[Source information]
^^^^

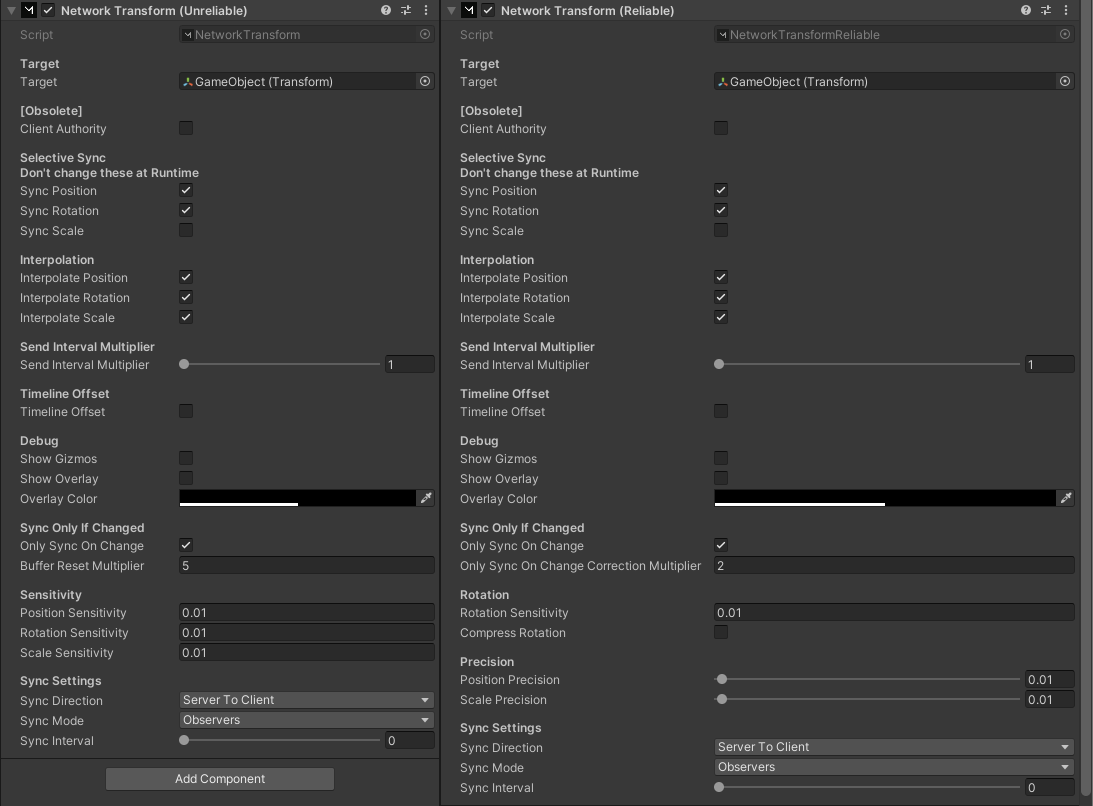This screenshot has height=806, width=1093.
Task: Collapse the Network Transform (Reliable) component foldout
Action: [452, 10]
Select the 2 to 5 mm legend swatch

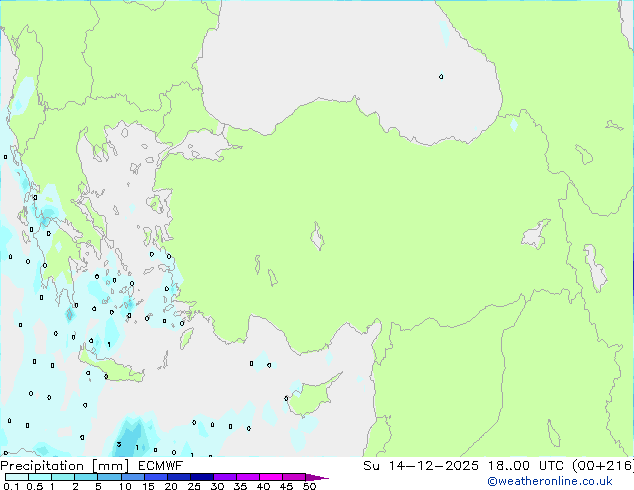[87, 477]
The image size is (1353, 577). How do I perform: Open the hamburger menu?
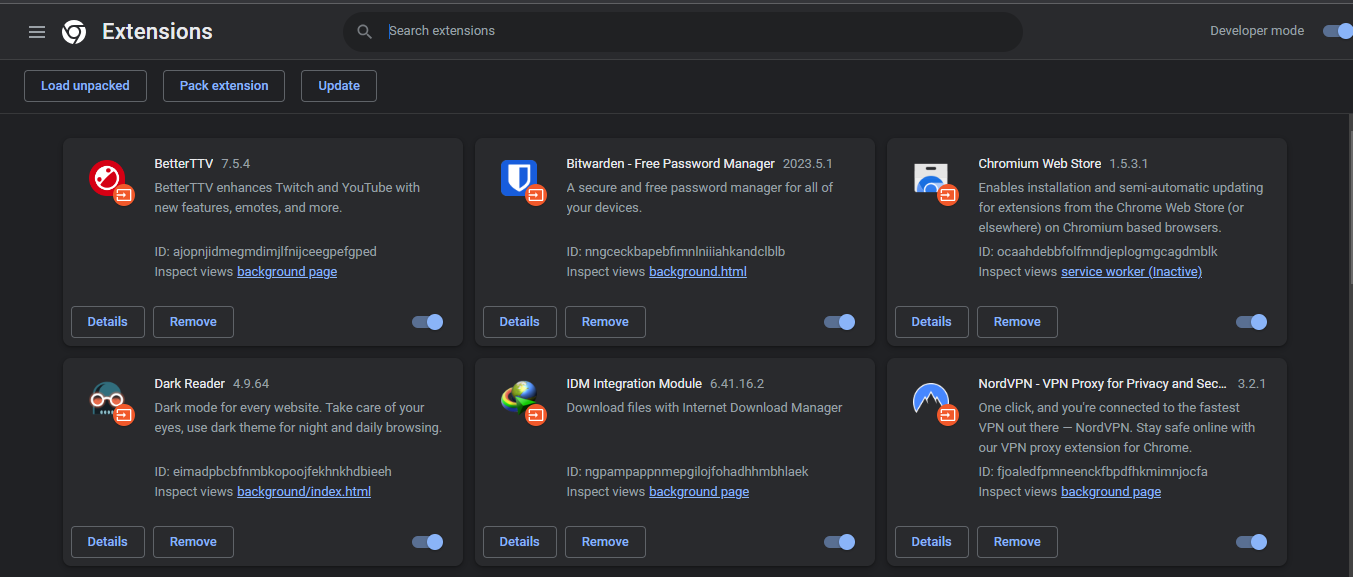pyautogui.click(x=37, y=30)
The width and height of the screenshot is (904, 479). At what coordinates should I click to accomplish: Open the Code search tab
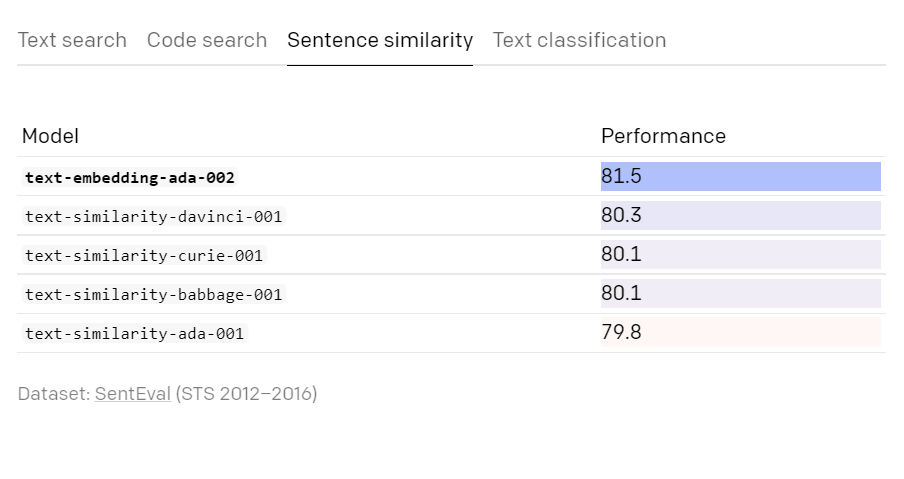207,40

^^^^

The copy must start at the line containing "Select the 2 to 5 mm legend swatch" and end at the last line of the data, matching each line exactly. It must hold no pictures.

[Answer for this exercise]
Select the 2 to 5 mm legend swatch

[87, 477]
The image size is (1353, 577). How do I perform: Open the hamburger menu?
pyautogui.click(x=37, y=30)
The width and height of the screenshot is (904, 479). At what coordinates should I click to accomplish: Open the Code search tab
207,40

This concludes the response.